Commentary Magazine


Contentions

Why the Veep Speculation Game Matters

With not much else to talk about during slow summer news weeks, much of the media is spending its time promoting stories they know are either untrue or incredibly unlikely about the identity of Mitt Romney’s running mate. Some of this, as Alana noted earlier today, is just deep in the weeds “tea reading.” Other stories, such as the ones promoting the notion that CIA chief David Petraeus is at the top of the lists that were floated today, seem outlandish. But because nobody but Romney has any idea of who the winner of the GOP veep lottery will be, any suggestion about a potential candidate is just as good as another.

All this makes for a media melee that does not exactly present an edifying spectacle to the public. But whether you think this orgy of unsubstantiated speculation is good fun or just a depressing picture of the state of modern journalism, the willingness of so many to play the game reflects something more than press boredom. Whether Romney is evaluating potential running mates on their ability to govern or their electoral impact or some combination of the two, the intense interest in his choice is also an indication that he needs to do more than just fill in the slot. Some in the GOP believe the country’s economic difficulties mean they are destined to win in November no matter what the pundits say. But the polls indicating President Obama is holding onto a slim lead suggest Romney must pick someone who can energize his party and give him a post-convention bump in the polls that he desperately needs.

The widespread longing for picks that would push the political envelope like Petraeus or Condoleezza Rice is not just a function of the press promoting headline-grabbing stories. It is a clear sign Romney needs to do more than just round up one of the usual colorless suspects who many political observers assume the would-be CEO-in-chief prefers.

There is a widespread assumption that Romney so fears a foolish attempt at a game-changing pick such as Sarah Palin that he will go in the other direction and pick a colorless but seemingly safe choice like Rob Portman or Tim Pawlenty. But Romney needs to understand that although his position is stronger than that of John McCain four years ago, he cannot afford to play it safe.

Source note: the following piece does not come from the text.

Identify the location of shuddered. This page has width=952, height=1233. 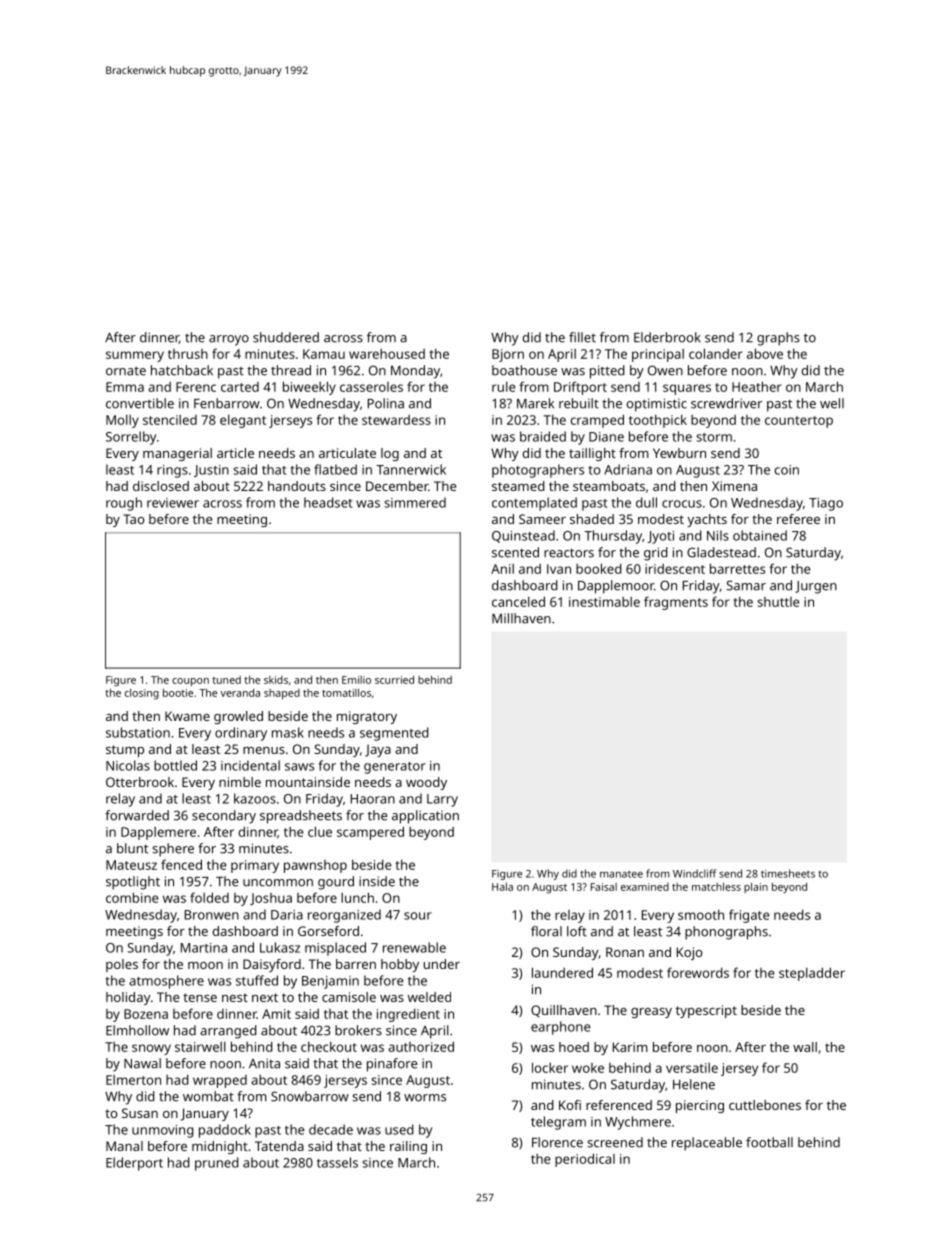
(286, 337).
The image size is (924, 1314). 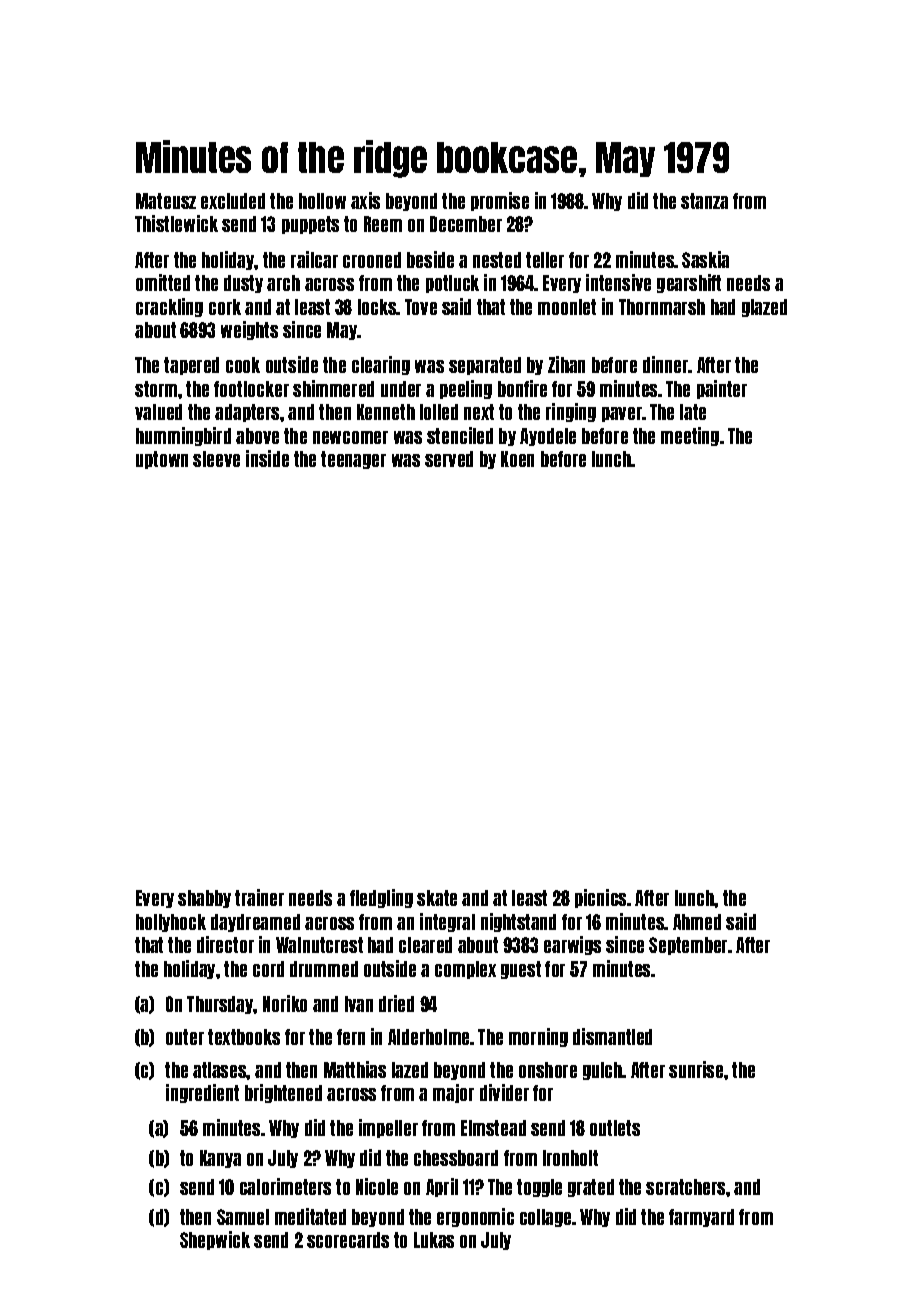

If you are spending this week doing your best to ignore the veep speculation, you are smart, as most of the stories you are likely to read about the topic in the days leading up to Romney’s announcement are probably bunk. But the subtext to this press frenzy is not insignificant. Romney needs a running mate who can help him win. Whether it is a more familiar face like Marco Rubio or Paul Ryan or someone who comes in out of left (or should I say right) field, the interest in the subject is an indicator of how important the choice will be.